Le Mustang, ou « Royaume de Lo », est arrivé à traverser les siècles en sauvegardant ses villages médiévaux et ses monastères bouddhistes des invasions et destructions. Un exploit en partie dû à sa géographie extrême himalayenne. Pour accéder à ce petit royaume, il faut remonter les gorges de la rivière Kali Gandaki, parmi les plus profondes du monde, bordées par le Dhaulagiri (8 172 m) et l’Annapurna (8 078 m). Au Nord, sur les solitudes désolées du plateau tibétain, le Kora-La, un col à 4 660 mètres d’altitude sert de frontière avec le Tibet. Le Mustang, dissimulé dans l’Himalaya, recèle une extraordinaire quantité de grottes troglodytes creusées dans de nombreuses falaises, participant en grande partie au mystère de ce royaume légendaire.
La spiritualité est partout, à travers les regards des vieillards tournant leur moulin à prières, sur les chortens blancs immaculés, sur les drapeaux de prière multicolores couronnant chaque col de montagne ou encore sur les manis, murs de pierre estampés du mantra Om mani padme hum, formule de compassion universelle. Ce qui enchante le plus le voyageur au Mustang, c’est l’hospitalité remarquable de ses habitants.

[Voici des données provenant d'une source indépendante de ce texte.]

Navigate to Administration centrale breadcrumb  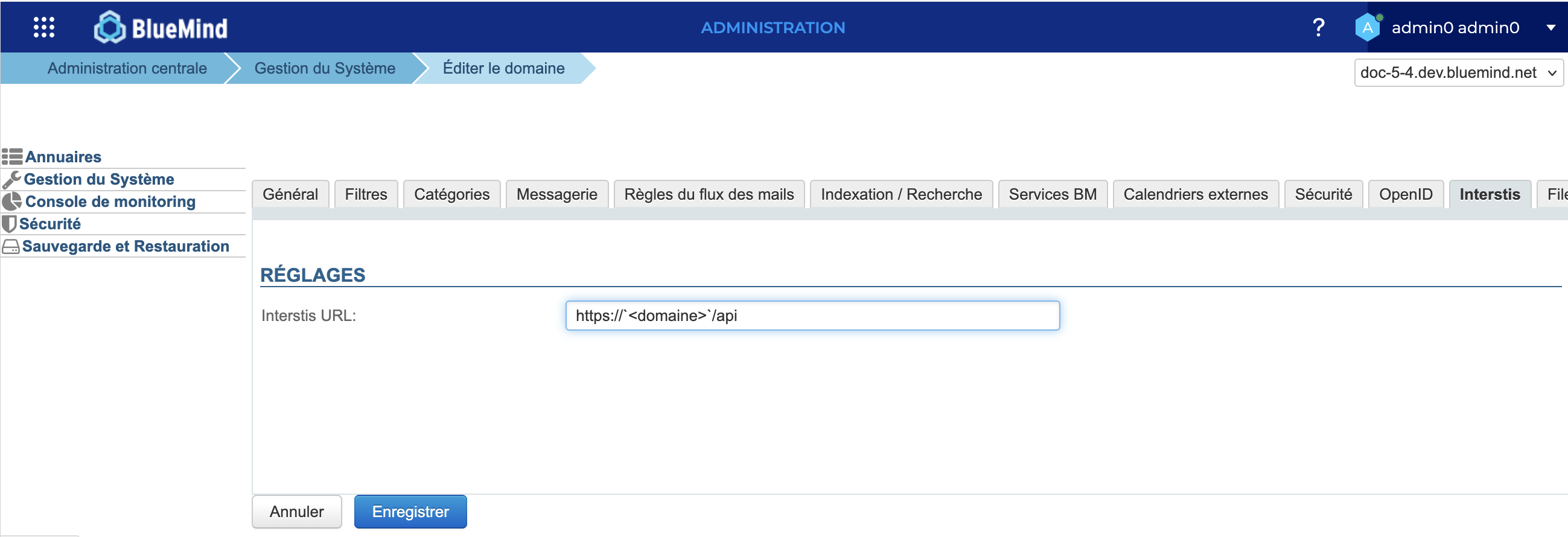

Sur leur visage buriné, témoin du temps et des conditions de vie difficile dans ce milieu hostile, leur sourire a quelque chose de réconfortant. Tels des gardiens protecteurs, ils accueillent le voyageur avec une générosité rare. Après une journée de labeurs agricoles, ils continuent à travailler sans relâche dans leur cuisine pittoresque pour nourrir les trekkeurs au repos.
Depuis la petite ville de Pokhara, un vol vertigineux mène directement à Jomsom, bien connu des randonneurs terminant le fameux tour des Annapurnas. Quelques kilomètres plus loin, le village médiéval de Kagbeni annonce l’entrée vers le « Upper Mustang ». Récemment, une piste a vu le jour et permet de rejoindre Lo Manthang sans accomplir les cinq jours de marche initiatique. Cette route tant attendue par les villageois désenclave la région mais contrarie de nombreux trekkeurs. Même si la circulation y est anecdotique, on croise quelques camions, bus, jeeps et motos s’élançant désormais à l’assaut de la vallée du Mustang. Du côté chinois, l’aide à la construction de ce tronçon himalayen stratégique sert leur désir expansionniste. Cette ancienne route du sel entre l’Inde et le Tibet, que les nomades sillonnaient avec leurs caravanes de yak, va peut-être bien redevenir une route commerciale importante entre la Chine et les plaines de l’Inde, via les collines du Népal, territoire coincé entre les deux géants.
Aucune route ne barrera l’engouement des randonneurs pour le Mustang. Au contraire, les évolutions actuelles de ce grand corridor naturel poussent à la créativité. Dans l’immensité himalayenne, les itinéraires alternatifs de trekking ne manquent pas. Grâce aux explorations de quelques spécialistes dont le guide de haute montagne Paulo Grobel, de nouveaux chemins de trek au Mustang se dessinent sur les cartes.